» STUDY MATERIAL:

== Segment start ==

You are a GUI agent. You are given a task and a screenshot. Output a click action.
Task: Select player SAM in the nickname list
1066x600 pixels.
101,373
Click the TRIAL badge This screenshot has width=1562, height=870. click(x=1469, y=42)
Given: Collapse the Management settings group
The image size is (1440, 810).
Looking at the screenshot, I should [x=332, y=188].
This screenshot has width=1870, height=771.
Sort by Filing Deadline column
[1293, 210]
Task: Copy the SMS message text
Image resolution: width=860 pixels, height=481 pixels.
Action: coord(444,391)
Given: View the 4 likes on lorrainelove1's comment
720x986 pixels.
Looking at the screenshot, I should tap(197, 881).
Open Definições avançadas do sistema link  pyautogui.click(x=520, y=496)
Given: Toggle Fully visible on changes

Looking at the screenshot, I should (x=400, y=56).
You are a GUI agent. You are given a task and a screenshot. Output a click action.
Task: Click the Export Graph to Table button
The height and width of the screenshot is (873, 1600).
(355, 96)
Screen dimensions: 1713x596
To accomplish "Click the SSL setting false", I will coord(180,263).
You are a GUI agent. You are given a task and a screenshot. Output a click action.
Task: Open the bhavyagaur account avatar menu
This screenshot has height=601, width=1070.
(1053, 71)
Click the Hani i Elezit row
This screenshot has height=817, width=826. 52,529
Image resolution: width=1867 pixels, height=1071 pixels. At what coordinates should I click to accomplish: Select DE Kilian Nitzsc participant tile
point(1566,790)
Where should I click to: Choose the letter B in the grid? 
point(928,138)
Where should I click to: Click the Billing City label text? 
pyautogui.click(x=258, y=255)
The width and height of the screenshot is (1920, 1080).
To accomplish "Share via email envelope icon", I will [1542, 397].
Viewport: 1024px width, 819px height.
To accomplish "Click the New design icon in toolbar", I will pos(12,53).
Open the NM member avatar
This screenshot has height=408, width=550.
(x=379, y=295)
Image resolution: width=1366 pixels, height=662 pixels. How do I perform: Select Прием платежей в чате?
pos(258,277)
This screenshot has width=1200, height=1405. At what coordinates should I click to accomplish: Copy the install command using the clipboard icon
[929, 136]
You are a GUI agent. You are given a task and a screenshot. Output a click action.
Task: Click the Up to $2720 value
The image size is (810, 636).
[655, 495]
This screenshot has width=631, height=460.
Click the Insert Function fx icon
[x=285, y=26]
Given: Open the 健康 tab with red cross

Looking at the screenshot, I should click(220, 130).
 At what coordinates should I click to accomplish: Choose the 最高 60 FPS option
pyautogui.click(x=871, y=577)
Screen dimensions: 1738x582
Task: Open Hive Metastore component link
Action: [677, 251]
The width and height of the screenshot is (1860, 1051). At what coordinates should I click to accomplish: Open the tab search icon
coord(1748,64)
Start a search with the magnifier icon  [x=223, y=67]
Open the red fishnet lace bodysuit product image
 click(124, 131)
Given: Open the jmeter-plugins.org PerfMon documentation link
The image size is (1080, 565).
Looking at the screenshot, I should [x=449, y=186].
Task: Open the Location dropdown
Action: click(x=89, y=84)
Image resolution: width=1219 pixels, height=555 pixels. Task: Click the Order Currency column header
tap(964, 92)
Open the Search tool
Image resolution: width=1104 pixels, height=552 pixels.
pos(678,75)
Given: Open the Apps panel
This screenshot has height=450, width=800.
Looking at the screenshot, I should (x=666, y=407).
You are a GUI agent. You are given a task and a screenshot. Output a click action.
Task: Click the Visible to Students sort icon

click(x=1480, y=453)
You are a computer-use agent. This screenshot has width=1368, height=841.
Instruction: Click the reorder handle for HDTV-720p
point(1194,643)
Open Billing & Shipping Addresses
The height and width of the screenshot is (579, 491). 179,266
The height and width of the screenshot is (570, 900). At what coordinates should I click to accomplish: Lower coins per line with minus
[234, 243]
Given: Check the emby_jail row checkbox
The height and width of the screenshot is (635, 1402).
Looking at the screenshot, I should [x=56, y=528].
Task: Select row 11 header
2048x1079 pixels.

== Segment end ==

» EXERCISE PROMPT:
Exactly as written, copy out all the entries above.

» RESULT BELOW:
You are a GUI agent. You are given a task and a screenshot. Output a click action.
Task: Select player SAM in the nickname list
1066x600 pixels.
101,373
Click the TRIAL badge This screenshot has width=1562, height=870. click(x=1469, y=42)
Given: Collapse the Management settings group
The image size is (1440, 810).
Looking at the screenshot, I should [x=332, y=188].
This screenshot has width=1870, height=771.
Sort by Filing Deadline column
[1293, 210]
Task: Copy the SMS message text
Image resolution: width=860 pixels, height=481 pixels.
Action: coord(444,391)
Given: View the 4 likes on lorrainelove1's comment
720x986 pixels.
Looking at the screenshot, I should tap(197, 881).
Open Definições avançadas do sistema link  pyautogui.click(x=520, y=496)
Given: Toggle Fully visible on changes

Looking at the screenshot, I should (x=400, y=56).
You are a GUI agent. You are given a task and a screenshot. Output a click action.
Task: Click the Export Graph to Table button
The height and width of the screenshot is (873, 1600).
(355, 96)
Screen dimensions: 1713x596
To accomplish "Click the SSL setting false", I will coord(180,263).
You are a GUI agent. You are given a task and a screenshot. Output a click action.
Task: Open the bhavyagaur account avatar menu
This screenshot has height=601, width=1070.
(1053, 71)
Click the Hani i Elezit row
This screenshot has height=817, width=826. 52,529
Image resolution: width=1867 pixels, height=1071 pixels. At what coordinates should I click to accomplish: Select DE Kilian Nitzsc participant tile
point(1566,790)
Where should I click to: Choose the letter B in the grid? 
point(928,138)
Where should I click to: Click the Billing City label text? 
pyautogui.click(x=258, y=255)
The width and height of the screenshot is (1920, 1080).
To accomplish "Share via email envelope icon", I will [1542, 397].
Viewport: 1024px width, 819px height.
To accomplish "Click the New design icon in toolbar", I will pos(12,53).
Open the NM member avatar
This screenshot has height=408, width=550.
(x=379, y=295)
Image resolution: width=1366 pixels, height=662 pixels. How do I perform: Select Прием платежей в чате?
pos(258,277)
This screenshot has width=1200, height=1405. At what coordinates should I click to accomplish: Copy the install command using the clipboard icon
[929, 136]
You are a GUI agent. You are given a task and a screenshot. Output a click action.
Task: Click the Up to $2720 value
The image size is (810, 636).
[655, 495]
This screenshot has width=631, height=460.
Click the Insert Function fx icon
[x=285, y=26]
Given: Open the 健康 tab with red cross

Looking at the screenshot, I should click(220, 130).
 At what coordinates should I click to accomplish: Choose the 最高 60 FPS option
pyautogui.click(x=871, y=577)
Screen dimensions: 1738x582
Task: Open Hive Metastore component link
Action: [677, 251]
The width and height of the screenshot is (1860, 1051). At what coordinates should I click to accomplish: Open the tab search icon
coord(1748,64)
Start a search with the magnifier icon  [x=223, y=67]
Open the red fishnet lace bodysuit product image
 click(124, 131)
Given: Open the jmeter-plugins.org PerfMon documentation link
The image size is (1080, 565).
Looking at the screenshot, I should [x=449, y=186].
Task: Open the Location dropdown
Action: click(x=89, y=84)
Image resolution: width=1219 pixels, height=555 pixels. Task: Click the Order Currency column header
tap(964, 92)
Open the Search tool
Image resolution: width=1104 pixels, height=552 pixels.
pos(678,75)
Given: Open the Apps panel
This screenshot has height=450, width=800.
Looking at the screenshot, I should (x=666, y=407).
You are a GUI agent. You are given a task and a screenshot. Output a click action.
Task: Click the Visible to Students sort icon

click(x=1480, y=453)
You are a computer-use agent. This screenshot has width=1368, height=841.
Instruction: Click the reorder handle for HDTV-720p
point(1194,643)
Open Billing & Shipping Addresses
The height and width of the screenshot is (579, 491). 179,266
The height and width of the screenshot is (570, 900). At what coordinates should I click to accomplish: Lower coins per line with minus
[234, 243]
Given: Check the emby_jail row checkbox
The height and width of the screenshot is (635, 1402).
Looking at the screenshot, I should [x=56, y=528].
Task: Select row 11 header
2048x1079 pixels.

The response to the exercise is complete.